■ THE INPUT:
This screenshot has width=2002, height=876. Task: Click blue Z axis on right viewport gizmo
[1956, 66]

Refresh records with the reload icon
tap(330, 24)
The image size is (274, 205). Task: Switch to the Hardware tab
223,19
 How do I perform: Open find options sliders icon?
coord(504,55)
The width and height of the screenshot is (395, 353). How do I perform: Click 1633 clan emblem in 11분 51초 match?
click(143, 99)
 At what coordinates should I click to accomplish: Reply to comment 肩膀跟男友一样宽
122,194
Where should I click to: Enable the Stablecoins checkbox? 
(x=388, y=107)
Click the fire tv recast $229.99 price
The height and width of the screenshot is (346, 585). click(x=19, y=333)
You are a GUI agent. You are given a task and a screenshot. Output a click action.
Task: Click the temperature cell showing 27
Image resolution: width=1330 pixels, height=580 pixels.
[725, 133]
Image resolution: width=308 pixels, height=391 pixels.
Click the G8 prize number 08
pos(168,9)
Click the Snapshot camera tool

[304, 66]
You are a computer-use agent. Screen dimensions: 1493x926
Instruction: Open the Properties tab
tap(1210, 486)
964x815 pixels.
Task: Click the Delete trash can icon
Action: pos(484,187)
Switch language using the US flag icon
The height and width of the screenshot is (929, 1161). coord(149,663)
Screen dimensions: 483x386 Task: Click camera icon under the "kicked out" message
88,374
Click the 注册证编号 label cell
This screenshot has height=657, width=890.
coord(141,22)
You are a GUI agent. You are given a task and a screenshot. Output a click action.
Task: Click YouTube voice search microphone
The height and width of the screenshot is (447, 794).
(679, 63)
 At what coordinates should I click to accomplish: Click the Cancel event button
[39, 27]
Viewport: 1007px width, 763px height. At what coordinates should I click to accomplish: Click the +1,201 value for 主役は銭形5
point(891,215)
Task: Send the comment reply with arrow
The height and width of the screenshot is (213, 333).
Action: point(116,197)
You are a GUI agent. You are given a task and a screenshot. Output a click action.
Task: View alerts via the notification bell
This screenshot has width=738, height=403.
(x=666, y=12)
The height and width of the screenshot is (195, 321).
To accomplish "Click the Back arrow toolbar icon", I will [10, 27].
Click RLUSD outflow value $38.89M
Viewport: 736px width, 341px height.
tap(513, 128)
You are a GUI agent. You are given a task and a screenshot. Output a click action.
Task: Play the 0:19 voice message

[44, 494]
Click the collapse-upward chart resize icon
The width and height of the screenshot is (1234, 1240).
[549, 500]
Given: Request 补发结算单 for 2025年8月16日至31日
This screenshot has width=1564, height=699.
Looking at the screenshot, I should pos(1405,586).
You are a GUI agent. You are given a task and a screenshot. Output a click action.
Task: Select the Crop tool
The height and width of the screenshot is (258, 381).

■ PROBLEM DETAILS:
What the task asks for is a word-for-word repeat of the lines above, from the first through the one containing "Task: Click YouTube voice search microphone".

■ RESULT OF THE TASK:
This screenshot has width=2002, height=876. Task: Click blue Z axis on right viewport gizmo
[1956, 66]

Refresh records with the reload icon
tap(330, 24)
The image size is (274, 205). Task: Switch to the Hardware tab
223,19
 How do I perform: Open find options sliders icon?
coord(504,55)
The width and height of the screenshot is (395, 353). How do I perform: Click 1633 clan emblem in 11분 51초 match?
click(143, 99)
 At what coordinates should I click to accomplish: Reply to comment 肩膀跟男友一样宽
122,194
Where should I click to: Enable the Stablecoins checkbox? 
(x=388, y=107)
Click the fire tv recast $229.99 price
The height and width of the screenshot is (346, 585). click(x=19, y=333)
You are a GUI agent. You are given a task and a screenshot. Output a click action.
Task: Click the temperature cell showing 27
Image resolution: width=1330 pixels, height=580 pixels.
[725, 133]
Image resolution: width=308 pixels, height=391 pixels.
Click the G8 prize number 08
pos(168,9)
Click the Snapshot camera tool

[304, 66]
You are a computer-use agent. Screen dimensions: 1493x926
Instruction: Open the Properties tab
tap(1210, 486)
964x815 pixels.
Task: Click the Delete trash can icon
Action: pos(484,187)
Switch language using the US flag icon
The height and width of the screenshot is (929, 1161). coord(149,663)
Screen dimensions: 483x386 Task: Click camera icon under the "kicked out" message
88,374
Click the 注册证编号 label cell
This screenshot has height=657, width=890.
coord(141,22)
You are a GUI agent. You are given a task and a screenshot. Output a click action.
Task: Click YouTube voice search microphone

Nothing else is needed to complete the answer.